In a written answer to Parliament, Guy Opperman, minister for pensions and financial inclusion stated this was the cost the government would have to pay if all pensions in payment overseas were increased to current UK levels, and would increase further in future years.
Currently the majority of pensioners living in the UK have their state pension increased according to the triple-lock principle – by a minimum of 2.5 per cent, the rate of inflation, or average earnings growth, whichever is the highest.
But the same applies only to ex-pat pensioners living in certain countries, such as the US, all European Union countries, Barbados, Bermuda and Israel.

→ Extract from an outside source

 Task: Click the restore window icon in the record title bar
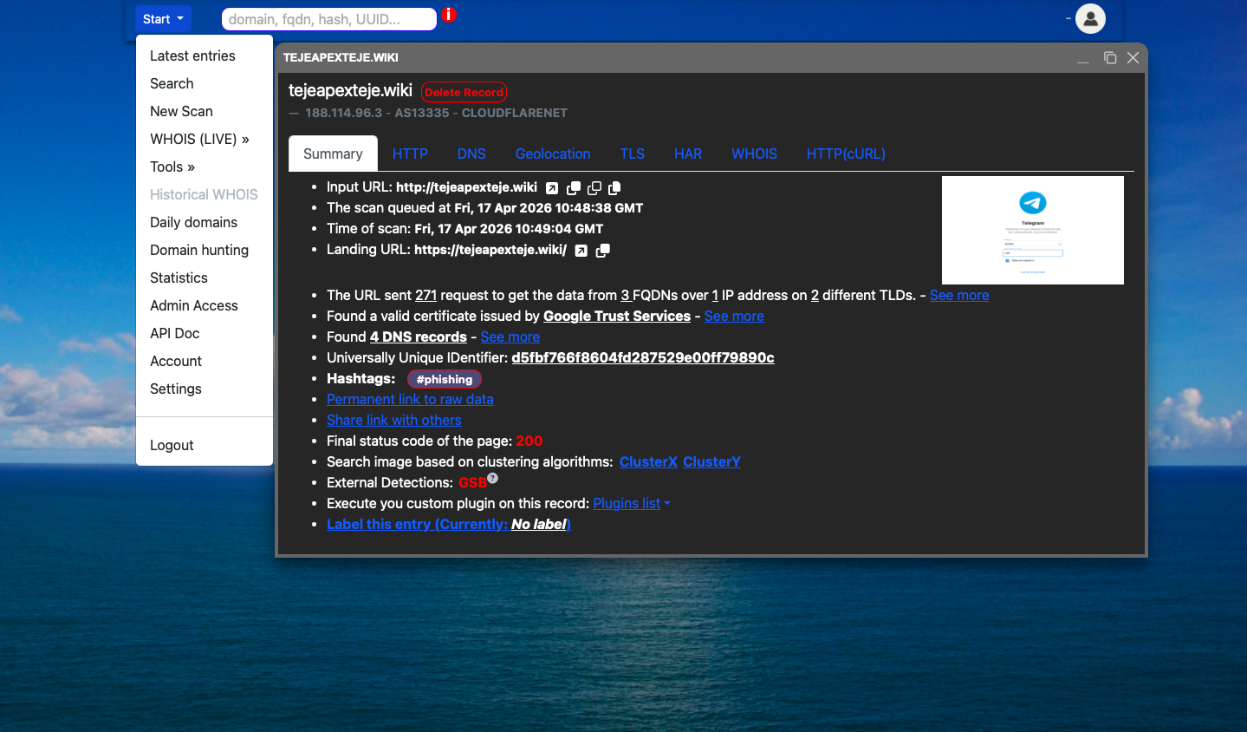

Pensioners living in countries such as Australia, Canada, New Zealand and South Africa have had their state pension frozen.
According to the all-party parliamentary group on frozen British pensions, 550,000 British pensioners, equating to half the pensioners living overseas, are currently adversely affected by the government’s frozen pension policy.
Mr Opperman stated: “It has been the policy of successive post-war governments for around 70 years – UK state pensions are payable worldwide and are uprated abroad where there is a legal requirement to do so, for example in the European Economic Area (EEA) and in countries with which we have a reciprocal agreement that provides for up-rating.
“We have no plans to change this policy.”